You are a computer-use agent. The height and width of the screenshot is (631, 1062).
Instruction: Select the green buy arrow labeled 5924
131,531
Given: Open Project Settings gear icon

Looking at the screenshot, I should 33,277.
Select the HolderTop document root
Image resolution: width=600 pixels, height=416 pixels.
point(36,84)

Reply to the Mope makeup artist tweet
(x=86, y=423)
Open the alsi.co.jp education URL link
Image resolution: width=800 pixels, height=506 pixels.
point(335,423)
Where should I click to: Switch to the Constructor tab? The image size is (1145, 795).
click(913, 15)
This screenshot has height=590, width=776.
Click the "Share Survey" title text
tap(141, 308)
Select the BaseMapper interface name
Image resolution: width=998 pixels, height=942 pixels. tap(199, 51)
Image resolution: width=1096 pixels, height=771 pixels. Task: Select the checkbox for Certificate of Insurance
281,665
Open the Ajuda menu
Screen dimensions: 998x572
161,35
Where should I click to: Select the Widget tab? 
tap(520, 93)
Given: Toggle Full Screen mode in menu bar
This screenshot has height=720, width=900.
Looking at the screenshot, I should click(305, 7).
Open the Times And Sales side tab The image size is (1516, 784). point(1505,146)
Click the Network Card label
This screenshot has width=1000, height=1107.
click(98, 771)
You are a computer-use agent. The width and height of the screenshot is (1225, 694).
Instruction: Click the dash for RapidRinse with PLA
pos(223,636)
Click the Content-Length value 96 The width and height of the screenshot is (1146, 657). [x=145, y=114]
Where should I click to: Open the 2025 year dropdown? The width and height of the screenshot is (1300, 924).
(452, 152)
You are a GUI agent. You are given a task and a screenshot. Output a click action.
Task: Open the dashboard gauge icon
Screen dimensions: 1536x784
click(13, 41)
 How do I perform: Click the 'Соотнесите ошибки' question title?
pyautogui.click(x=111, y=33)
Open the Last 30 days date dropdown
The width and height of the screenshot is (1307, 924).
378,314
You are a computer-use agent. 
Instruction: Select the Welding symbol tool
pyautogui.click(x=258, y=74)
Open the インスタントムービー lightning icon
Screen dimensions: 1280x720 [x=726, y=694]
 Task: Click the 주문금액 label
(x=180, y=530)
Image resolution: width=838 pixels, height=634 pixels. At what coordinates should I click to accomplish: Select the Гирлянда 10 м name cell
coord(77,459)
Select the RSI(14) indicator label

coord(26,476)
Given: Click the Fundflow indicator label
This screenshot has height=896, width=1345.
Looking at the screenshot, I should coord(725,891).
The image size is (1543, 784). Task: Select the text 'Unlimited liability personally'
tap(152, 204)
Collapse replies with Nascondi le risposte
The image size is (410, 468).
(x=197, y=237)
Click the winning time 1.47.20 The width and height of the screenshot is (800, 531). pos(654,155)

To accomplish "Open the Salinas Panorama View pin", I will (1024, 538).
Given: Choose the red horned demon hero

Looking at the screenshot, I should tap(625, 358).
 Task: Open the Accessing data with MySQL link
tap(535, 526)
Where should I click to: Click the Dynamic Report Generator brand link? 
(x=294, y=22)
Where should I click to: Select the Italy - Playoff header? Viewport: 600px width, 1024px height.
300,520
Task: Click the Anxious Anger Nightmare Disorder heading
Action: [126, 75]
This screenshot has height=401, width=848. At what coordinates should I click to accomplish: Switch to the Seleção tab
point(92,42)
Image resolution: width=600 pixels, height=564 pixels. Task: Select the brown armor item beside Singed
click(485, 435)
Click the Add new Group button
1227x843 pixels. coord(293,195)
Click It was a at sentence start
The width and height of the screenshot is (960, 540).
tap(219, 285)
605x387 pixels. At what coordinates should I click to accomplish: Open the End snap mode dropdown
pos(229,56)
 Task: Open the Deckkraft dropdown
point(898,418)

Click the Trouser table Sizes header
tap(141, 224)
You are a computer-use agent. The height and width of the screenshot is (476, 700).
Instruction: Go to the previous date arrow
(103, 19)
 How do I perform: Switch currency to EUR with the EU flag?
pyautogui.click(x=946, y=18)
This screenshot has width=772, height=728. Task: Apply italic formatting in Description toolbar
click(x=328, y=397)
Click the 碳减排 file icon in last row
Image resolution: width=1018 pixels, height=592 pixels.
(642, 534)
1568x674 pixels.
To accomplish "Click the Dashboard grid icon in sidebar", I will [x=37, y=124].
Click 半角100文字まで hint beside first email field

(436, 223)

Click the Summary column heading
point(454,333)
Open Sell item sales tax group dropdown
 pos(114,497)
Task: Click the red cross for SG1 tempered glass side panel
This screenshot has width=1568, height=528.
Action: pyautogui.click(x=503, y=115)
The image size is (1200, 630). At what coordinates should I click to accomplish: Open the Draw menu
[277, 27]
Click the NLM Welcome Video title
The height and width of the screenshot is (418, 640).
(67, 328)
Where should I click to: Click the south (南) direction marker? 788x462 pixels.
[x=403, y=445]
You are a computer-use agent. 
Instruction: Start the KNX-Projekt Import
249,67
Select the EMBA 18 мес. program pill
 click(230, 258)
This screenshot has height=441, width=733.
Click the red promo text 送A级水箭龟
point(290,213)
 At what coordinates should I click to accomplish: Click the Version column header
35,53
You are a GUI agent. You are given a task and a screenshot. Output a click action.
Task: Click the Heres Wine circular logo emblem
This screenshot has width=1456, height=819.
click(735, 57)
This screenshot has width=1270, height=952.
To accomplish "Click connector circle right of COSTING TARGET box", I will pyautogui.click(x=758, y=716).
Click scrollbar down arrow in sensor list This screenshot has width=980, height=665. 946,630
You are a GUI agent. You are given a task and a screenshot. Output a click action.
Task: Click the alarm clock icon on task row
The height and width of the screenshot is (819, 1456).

* * * * * * *

TASK DIRECTIONS | Nothing in the data should be left out when you retype it exactly.

ANSWER FOR THIS EXERCISE |
You are a computer-use agent. The height and width of the screenshot is (631, 1062).
Instruction: Select the green buy arrow labeled 5924
131,531
Given: Open Project Settings gear icon

Looking at the screenshot, I should 33,277.
Select the HolderTop document root
Image resolution: width=600 pixels, height=416 pixels.
point(36,84)

Reply to the Mope makeup artist tweet
(x=86, y=423)
Open the alsi.co.jp education URL link
Image resolution: width=800 pixels, height=506 pixels.
point(335,423)
Where should I click to: Switch to the Constructor tab? The image size is (1145, 795).
click(913, 15)
This screenshot has height=590, width=776.
Click the "Share Survey" title text
tap(141, 308)
Select the BaseMapper interface name
Image resolution: width=998 pixels, height=942 pixels. tap(199, 51)
Image resolution: width=1096 pixels, height=771 pixels. Task: Select the checkbox for Certificate of Insurance
281,665
Open the Ajuda menu
Screen dimensions: 998x572
161,35
Where should I click to: Select the Widget tab? 
tap(520, 93)
Given: Toggle Full Screen mode in menu bar
This screenshot has height=720, width=900.
Looking at the screenshot, I should click(305, 7).
Open the Times And Sales side tab The image size is (1516, 784). point(1505,146)
Click the Network Card label
This screenshot has width=1000, height=1107.
click(98, 771)
You are a computer-use agent. The width and height of the screenshot is (1225, 694).
Instruction: Click the dash for RapidRinse with PLA
pos(223,636)
Click the Content-Length value 96 The width and height of the screenshot is (1146, 657). [x=145, y=114]
Where should I click to: Open the 2025 year dropdown? The width and height of the screenshot is (1300, 924).
(452, 152)
You are a GUI agent. You are given a task and a screenshot. Output a click action.
Task: Open the dashboard gauge icon
Screen dimensions: 1536x784
click(13, 41)
 How do I perform: Click the 'Соотнесите ошибки' question title?
pyautogui.click(x=111, y=33)
Open the Last 30 days date dropdown
The width and height of the screenshot is (1307, 924).
378,314
You are a computer-use agent. 
Instruction: Select the Welding symbol tool
pyautogui.click(x=258, y=74)
Open the インスタントムービー lightning icon
Screen dimensions: 1280x720 [x=726, y=694]
 Task: Click the 주문금액 label
(x=180, y=530)
Image resolution: width=838 pixels, height=634 pixels. At what coordinates should I click to accomplish: Select the Гирлянда 10 м name cell
coord(77,459)
Select the RSI(14) indicator label

coord(26,476)
Given: Click the Fundflow indicator label
This screenshot has height=896, width=1345.
Looking at the screenshot, I should coord(725,891).
The image size is (1543, 784). Task: Select the text 'Unlimited liability personally'
tap(152, 204)
Collapse replies with Nascondi le risposte
The image size is (410, 468).
(x=197, y=237)
Click the winning time 1.47.20 The width and height of the screenshot is (800, 531). pos(654,155)

To accomplish "Open the Salinas Panorama View pin", I will (1024, 538).
Given: Choose the red horned demon hero

Looking at the screenshot, I should tap(625, 358).
 Task: Open the Accessing data with MySQL link
tap(535, 526)
Where should I click to: Click the Dynamic Report Generator brand link? 
(x=294, y=22)
Where should I click to: Select the Italy - Playoff header? Viewport: 600px width, 1024px height.
300,520
Task: Click the Anxious Anger Nightmare Disorder heading
Action: [126, 75]
This screenshot has height=401, width=848. At what coordinates should I click to accomplish: Switch to the Seleção tab
point(92,42)
Image resolution: width=600 pixels, height=564 pixels. Task: Select the brown armor item beside Singed
click(485, 435)
Click the Add new Group button
1227x843 pixels. coord(293,195)
Click It was a at sentence start
The width and height of the screenshot is (960, 540).
tap(219, 285)
605x387 pixels. At what coordinates should I click to accomplish: Open the End snap mode dropdown
pos(229,56)
 Task: Open the Deckkraft dropdown
point(898,418)

Click the Trouser table Sizes header
tap(141, 224)
You are a computer-use agent. The height and width of the screenshot is (476, 700).
Instruction: Go to the previous date arrow
(103, 19)
 How do I perform: Switch currency to EUR with the EU flag?
pyautogui.click(x=946, y=18)
This screenshot has width=772, height=728. Task: Apply italic formatting in Description toolbar
click(x=328, y=397)
Click the 碳减排 file icon in last row
Image resolution: width=1018 pixels, height=592 pixels.
(642, 534)
1568x674 pixels.
To accomplish "Click the Dashboard grid icon in sidebar", I will [x=37, y=124].
Click 半角100文字まで hint beside first email field

(436, 223)

Click the Summary column heading
point(454,333)
Open Sell item sales tax group dropdown
 pos(114,497)
Task: Click the red cross for SG1 tempered glass side panel
This screenshot has width=1568, height=528.
Action: pyautogui.click(x=503, y=115)
The image size is (1200, 630). At what coordinates should I click to accomplish: Open the Draw menu
[277, 27]
Click the NLM Welcome Video title
The height and width of the screenshot is (418, 640).
(67, 328)
Where should I click to: Click the south (南) direction marker? 788x462 pixels.
[x=403, y=445]
You are a computer-use agent. 
Instruction: Start the KNX-Projekt Import
249,67
Select the EMBA 18 мес. program pill
 click(230, 258)
This screenshot has height=441, width=733.
Click the red promo text 送A级水箭龟
point(290,213)
 At what coordinates should I click to accomplish: Click the Version column header
35,53
You are a GUI agent. You are given a task and a screenshot. Output a click action.
Task: Click the Heres Wine circular logo emblem
This screenshot has width=1456, height=819.
click(735, 57)
This screenshot has width=1270, height=952.
To accomplish "Click connector circle right of COSTING TARGET box", I will pyautogui.click(x=758, y=716).
Click scrollbar down arrow in sensor list This screenshot has width=980, height=665. 946,630
You are a GUI agent. You are given a task and a screenshot. Output a click action.
Task: Click the alarm clock icon on task row
The height and width of the screenshot is (819, 1456).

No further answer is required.